A split Rolling Meadows City Council decided to temporarily halt conceptual plans for a so-called “road diet” of a key thoroughfare through the center of town so that a traffic study can be done first.

Controversy over the proposal to trim down a milelong stretch of Kirchoff Road — from five lanes to three — held up adoption of the rest of a corridor planning study the elected officials said they otherwise agree with.

Council members voted 4-3 Tuesday night to postpone approval of the 110-page Kirchoff Road Corridor Study for at least two months. The decision came two weeks after they advanced the plan in a preliminary 6-0 first reading vote.

Since then, business and property owners along Kirchoff led by Craig Carlson, owner of Comet Frozen Custard, lobbied city hall to remove the road changes from the planning document. They argue that reduced traffic volumes would keep customers from their establishments and force the businesses to leave town.

“As business owners, we need traffic,” Carlson said. “You can’t get a banana split online.”

City staff, who commissioned a consultant to do the study, contend a reduction in lanes would calm driving speeds where more than half of drivers exceed the 35 mph speed limit. It could also could improve safety and reduce the frequency of accidents involving vehicles, bicycles and pedestrians, they say.

The Kirchoff Road Corridor Study proposes this new configuration of the thoroughfare, replacing two lanes of traffic with two lanes of parking and two bike lanes. Courtesy of City of Rolling Meadows

Under the envisioned reconfiguration, Kirchoff — which currently has two lanes in each direction and a turn lane in the center — would be altered by removing an eastbound lane and a westbound lane, and replacing them with on-street parking spaces in the commercial area. Protected bike lanes would be nearest to the curbs.

Parkways would be expanded in lieu of on-street parking in front of single-family homes further east on Kirchoff.

Alderwoman Jenifer Vinezeano, who represents Ward 4 that borders Kirchoff to the south, said a narrowing of the road would redirect vehicles onto side streets, which are already heavily used during dismissal time at Rolling Meadows High School on Central Road. She also raised concerns about the potential for traffic brought on by future redevelopment to the north in Arlington Heights by the Chicago Bears or another developer.

Jenifer Vinezeano

“We have no idea what’s coming to Arlington Park. I understand that maybe we don’t have the traffic count right now. But we have no idea what the future holds in five years,” Vinezeano said.

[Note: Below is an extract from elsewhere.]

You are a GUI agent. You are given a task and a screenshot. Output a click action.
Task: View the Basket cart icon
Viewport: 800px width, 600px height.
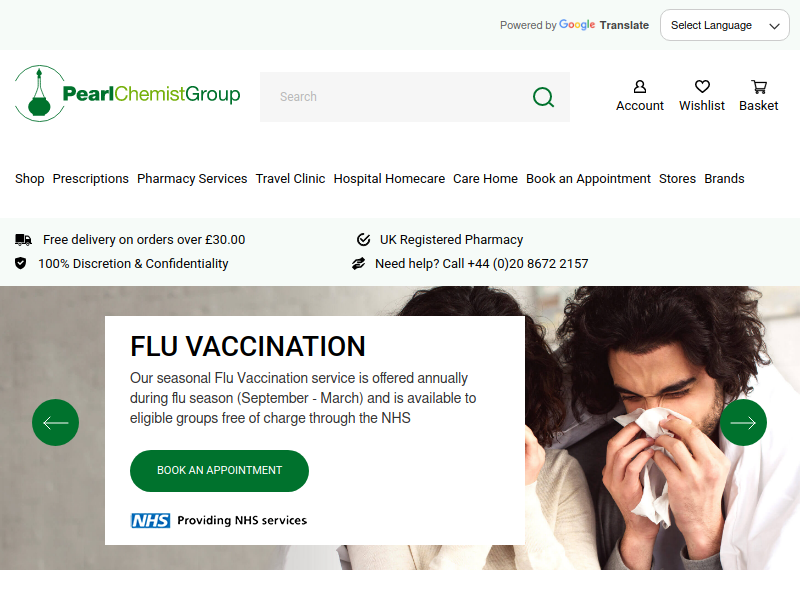coord(759,87)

Alderman Nick Budmats said there’s parts of the Kirchoff study he doesn’t like, but argued that a vote on the plan isn’t a commitment to the road project. And he said the ideas presented in the document would go a long way toward residents’ long-sought desire for more businesses in what had been the city’s traditional downtown.

The city has struggled to market and sell two properties it owns along the corridor, including the shuttered Fire Station 15 that is next door to the Comet custard stand.

“Our constituents … are asking for restaurants to go to. They’re asking for something as an attraction,” Budmats said. “And I can’t provide that when we have properties we can’t sell because developers come to us and say, ‘We’d love to buy it, but where are our customers going to park?’”

Nick Budmats

Vinezeano and fellow council members Stefanie Boucher, Mike Koehler and Kevin O’Brien agreed to delay endorsement of the full Kirchoff study so that a traffic analysis including morning and evening rush hour counts could be conducted over the next four to six weeks.

Budmats — along with Karen McHale and Mandy Reyez, who were on the Kirchoff plan steering committee — voted no.

Though she didn’t get a vote, Mayor Lara Sanoica questioned whether the delay could jeopardize the potential for Cook County grant funding for phase one engineering design of a potential road project. Such a study would include a traffic analysis, she said.

Boucher called such an approach “backward.”

“I don’t understand why I’m asked to make a permanent decision for the city knowing I have to vote and then I get the data. That’s cart before the horse,” Boucher said. “I should have the data, and then I can make an educated decision.”

Cost of the independent traffic study will be about $20,000, officials said.